County-wide zoning will take effect later this month after a years-long battle over implementing such a policy for the first time in Montgomery County.
Commissioners adopted an ordinance Monday, voting 2-1 to bring zoning to the unincorporated areas of the county, including the two-mile radius around Crawfordsville’s city limits previously regulated by the city’s own zoning ordinance.
“This has been a long process,” John Frey said during a discussion period amongst commissioners. “When I came in as a commissioner I believed — from talking to other communities that are prospering and moving forward — that what we lacked that they had was a vision and a plan.”
Commissioners adopted a comprehensive plan in April and immediately moved to put zoning into place. The proposed ordinance received no recommendation from the Montgomery County Plan Commission on April 24, but then advanced to county commissioners with a favorable recommendation after last month’s plan commission meeting. Next, a required legal notice of adoption will be published in the Journal Review later this week. The zoning ordinance will take effect 14 days after publication, which county attorney Dan Taylor says will likely be June 26.

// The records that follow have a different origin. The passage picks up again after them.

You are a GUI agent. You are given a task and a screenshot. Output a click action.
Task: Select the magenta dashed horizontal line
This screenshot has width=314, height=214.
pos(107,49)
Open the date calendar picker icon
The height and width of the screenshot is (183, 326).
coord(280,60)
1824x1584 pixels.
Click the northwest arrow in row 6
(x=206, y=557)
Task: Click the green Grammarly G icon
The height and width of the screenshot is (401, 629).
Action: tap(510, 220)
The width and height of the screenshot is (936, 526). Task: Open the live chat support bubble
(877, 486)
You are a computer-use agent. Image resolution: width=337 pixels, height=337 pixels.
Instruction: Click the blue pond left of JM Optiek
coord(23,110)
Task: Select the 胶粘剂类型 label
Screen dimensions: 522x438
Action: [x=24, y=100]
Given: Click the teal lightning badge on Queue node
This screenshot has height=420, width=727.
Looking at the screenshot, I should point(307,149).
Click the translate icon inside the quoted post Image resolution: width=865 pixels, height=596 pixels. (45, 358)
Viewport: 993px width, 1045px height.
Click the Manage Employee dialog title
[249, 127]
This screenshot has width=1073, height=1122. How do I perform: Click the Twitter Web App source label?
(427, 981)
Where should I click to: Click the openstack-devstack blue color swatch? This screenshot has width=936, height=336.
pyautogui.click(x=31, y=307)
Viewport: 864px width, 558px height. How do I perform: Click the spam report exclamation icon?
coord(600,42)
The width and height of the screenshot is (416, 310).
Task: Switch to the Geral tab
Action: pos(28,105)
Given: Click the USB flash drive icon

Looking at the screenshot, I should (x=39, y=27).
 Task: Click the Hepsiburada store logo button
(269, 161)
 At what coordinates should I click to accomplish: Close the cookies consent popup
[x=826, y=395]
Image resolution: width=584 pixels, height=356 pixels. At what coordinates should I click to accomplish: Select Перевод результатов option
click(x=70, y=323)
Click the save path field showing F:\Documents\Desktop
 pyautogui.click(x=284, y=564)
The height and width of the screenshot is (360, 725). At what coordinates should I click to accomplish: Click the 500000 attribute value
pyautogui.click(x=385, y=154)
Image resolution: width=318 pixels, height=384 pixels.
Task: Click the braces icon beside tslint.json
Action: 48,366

Many of those who filled the council chambers in the Crawfordsville City Building for Monday’s meeting still believe commissioners are moving too quickly. Others just want the threat of wind farm development to go away, which they believe will happen under the zoning regulations.
Commissioner Dan Guard voted against adopting the proposed ordinance in just his third meeting as a commissioner. He was appointed April 29 to fill the vacant seat following Phil Bane’s retirement after 14 years.
“I’ve had a very short time to take in all the information that’s been available to me in the five to six weeks that I’ve had,” Guard said. “There’s still a ton of information out there. If the wind and the zoning thing were separate, I would have voted in favor of the zoning because I think that it offers some protections and allows the county to not have a bullseye on its back as far as no zoning. It will offer, I hope, opportunities for business to come here.”
A referendum on whether to adopt zoning has been suggested in recent months, which supporters of the idea hope would be decided by the voters. Commission President Jim Fulwider said it can’t be done, according to the Indiana Attorney General. The county looked into that option three to four years ago, Taylor said, but were told no. State statute specifically describes the process for adopting a zoning ordinance and it doesn’t include a referendum as an option. Secondly, state statute authorizes what subject matters can have a referendum, and zoning doesn’t qualify.
Frey sees the implementation of zoning as a necessary step in following parts of the comprehensive plan.
“This zoning ordinance ties exactly into what the comprehensive plan is and exactly what the people say,” he said. “The biggest controversy here is wind mills.”
Other issues are lingering, though, including undesired development that’s reflected in the comprehensive plan. Amongst those listed with industrial win farms are confined animal feeding operations (CAFO’s), landfills, junkyards/salvage yards, Section 8 housing, hazardous waste management facilities, adult oriented businesses, heavy polluting industries and waste transfer stations.
Wind energy development is covered in the zoning ordinance with its own chapter full of regulations. Landfills and waste transfer stations fall under special exceptions and require a greater degree of scrutiny with a rigorous process outlined in one section.
“Today it’s wind and you wanted us to fix wind today with no tools,” Frey said. “What’s tomorrow? Well, tomorrow it’s hog barns. Tomorrow’s here and now people want me to stop hog barns.”
Controversy surrounding CAFO’s have been on the rise over the past year, and even more so in recent weeks with projects pending near Linden in northern Montgomery County and another near Ladoga on the county’s south end. Frey said CAFO development will be addressed in a chapter that will later be added to the zoning ordinance.
With the zoning ordinance adopted as it is, wind farm developers feel the future isn’t so bright in Montgomery County anymore.
“I think it comes as no surprise that we are very disappointed by how this process has played out in the community,” said Erin Baker, who is the project developer for Apex Clean Energy. The company’s plans include development in the northwest part of the county.
“Apex has been working in good faith with the county commissioners, landowners, businesses and many others to advance this project for years,” Baker said during public comment. “And now at the 11th hour, you’re changing the rules and pulling the rug out from under us. Approval of this ordinance will kill this project and all projects in Montgomery County moving forward.”
While developers believe the regulations make it impossible to work with, Frey said they still have options.
“There is a pathway for wind energy to come before the board of zoning appeals,” Frey said. “The people would be contacted that are directly affected by that industry and have a say. That’s what should have happened all along. But because we didn’t have any ordinances, it was a free-for-all.”
A summary of the ordinance, information regarding penalties and other details will be outlined in the legal notice the county is require to publish. Information also will be posted on the county website at www.montgomerycounty.in.gov and a hard copy will be available at the building department offices on South Boulevard and at the recorder’s office at the Montgomery County Courthouse.